Mots clés : Jonathan Guilbault, pompiers, Incendie, Décès, Montréal

Le Service de sécurité incendie de Montréal (SIM) s'est défendu hier d'offrir un service de réponse en deçà des normes nord-américaines, à la suite d'un incendie dans une résidence de l'Est de Montréal qui a coûté la vie à un jeune homme de 27 ans, vendredi dernier.

La victime a été identifiée comme étant le rappeur Jonathan Guilbault, connu sous le nom d'artiste de «Joe B.G.» ou «Snake».

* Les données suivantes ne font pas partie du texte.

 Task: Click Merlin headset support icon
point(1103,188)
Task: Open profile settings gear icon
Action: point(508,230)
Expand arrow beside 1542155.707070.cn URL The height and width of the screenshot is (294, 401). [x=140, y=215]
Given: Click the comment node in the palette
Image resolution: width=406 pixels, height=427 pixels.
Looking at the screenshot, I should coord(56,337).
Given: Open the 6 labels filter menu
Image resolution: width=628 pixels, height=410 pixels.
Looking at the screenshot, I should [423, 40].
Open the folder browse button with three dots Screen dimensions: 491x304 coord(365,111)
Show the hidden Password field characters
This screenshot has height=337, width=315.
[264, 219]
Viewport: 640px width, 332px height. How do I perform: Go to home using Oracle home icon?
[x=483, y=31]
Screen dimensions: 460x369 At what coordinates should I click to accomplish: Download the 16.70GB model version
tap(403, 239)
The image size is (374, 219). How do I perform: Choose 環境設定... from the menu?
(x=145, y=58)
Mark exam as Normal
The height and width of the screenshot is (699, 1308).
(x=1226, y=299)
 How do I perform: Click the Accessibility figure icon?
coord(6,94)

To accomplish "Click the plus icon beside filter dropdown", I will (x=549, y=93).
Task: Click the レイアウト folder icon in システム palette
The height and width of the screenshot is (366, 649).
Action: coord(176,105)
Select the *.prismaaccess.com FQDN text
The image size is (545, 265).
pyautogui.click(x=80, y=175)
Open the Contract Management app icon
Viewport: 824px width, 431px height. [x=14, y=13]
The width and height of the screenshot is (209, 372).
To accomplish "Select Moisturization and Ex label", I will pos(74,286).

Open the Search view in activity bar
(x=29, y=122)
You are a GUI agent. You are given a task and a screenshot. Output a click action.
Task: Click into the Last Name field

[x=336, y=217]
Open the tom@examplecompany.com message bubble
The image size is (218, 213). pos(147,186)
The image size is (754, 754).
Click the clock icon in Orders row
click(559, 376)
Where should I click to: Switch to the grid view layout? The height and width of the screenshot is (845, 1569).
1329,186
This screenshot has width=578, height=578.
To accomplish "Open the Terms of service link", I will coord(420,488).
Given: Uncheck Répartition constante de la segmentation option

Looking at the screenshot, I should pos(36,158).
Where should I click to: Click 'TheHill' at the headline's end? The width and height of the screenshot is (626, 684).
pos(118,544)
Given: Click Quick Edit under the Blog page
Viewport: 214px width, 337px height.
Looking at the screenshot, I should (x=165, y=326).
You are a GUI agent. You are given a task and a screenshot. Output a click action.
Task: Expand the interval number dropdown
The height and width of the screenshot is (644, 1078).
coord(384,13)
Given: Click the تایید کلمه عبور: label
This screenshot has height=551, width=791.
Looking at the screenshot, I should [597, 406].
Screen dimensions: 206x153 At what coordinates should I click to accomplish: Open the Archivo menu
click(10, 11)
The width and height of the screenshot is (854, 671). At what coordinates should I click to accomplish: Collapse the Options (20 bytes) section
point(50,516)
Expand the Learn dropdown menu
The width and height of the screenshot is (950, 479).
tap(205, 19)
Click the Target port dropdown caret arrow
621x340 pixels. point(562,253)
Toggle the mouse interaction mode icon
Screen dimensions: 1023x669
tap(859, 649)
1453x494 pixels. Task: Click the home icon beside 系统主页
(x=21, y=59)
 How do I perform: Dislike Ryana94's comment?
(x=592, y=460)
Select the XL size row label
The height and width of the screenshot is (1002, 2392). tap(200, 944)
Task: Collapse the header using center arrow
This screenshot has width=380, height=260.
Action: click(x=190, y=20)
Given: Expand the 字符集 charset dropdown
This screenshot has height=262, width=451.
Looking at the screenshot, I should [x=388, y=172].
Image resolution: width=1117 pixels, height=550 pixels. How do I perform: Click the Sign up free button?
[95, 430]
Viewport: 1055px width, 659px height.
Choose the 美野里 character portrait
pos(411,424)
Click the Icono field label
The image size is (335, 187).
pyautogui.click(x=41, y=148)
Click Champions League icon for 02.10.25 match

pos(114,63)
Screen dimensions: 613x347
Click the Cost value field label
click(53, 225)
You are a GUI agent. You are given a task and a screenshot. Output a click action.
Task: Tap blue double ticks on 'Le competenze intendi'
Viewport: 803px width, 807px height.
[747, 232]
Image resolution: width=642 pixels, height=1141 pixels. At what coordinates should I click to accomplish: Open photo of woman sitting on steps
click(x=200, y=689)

L'Association des pompiers de Montréal a critiqué, plus tôt dans la journée, les délais d'intervention du service des incendies, estimant que ceux-ci étaient «excessifs» et «hors normes». «Je trouve triste, je dirais même irresponsable, de la part de l'association, d'utiliser un événement tragique de cette envergure, avec la perte de vie d'une personne, pour colporter de la mauvaise information par rapport au temps de réponse et par rapport aux normes en vigueur, que ce soit au Québec ou en Amérique du Nord», a déclaré le directeur du SIM, Serge Tremblay.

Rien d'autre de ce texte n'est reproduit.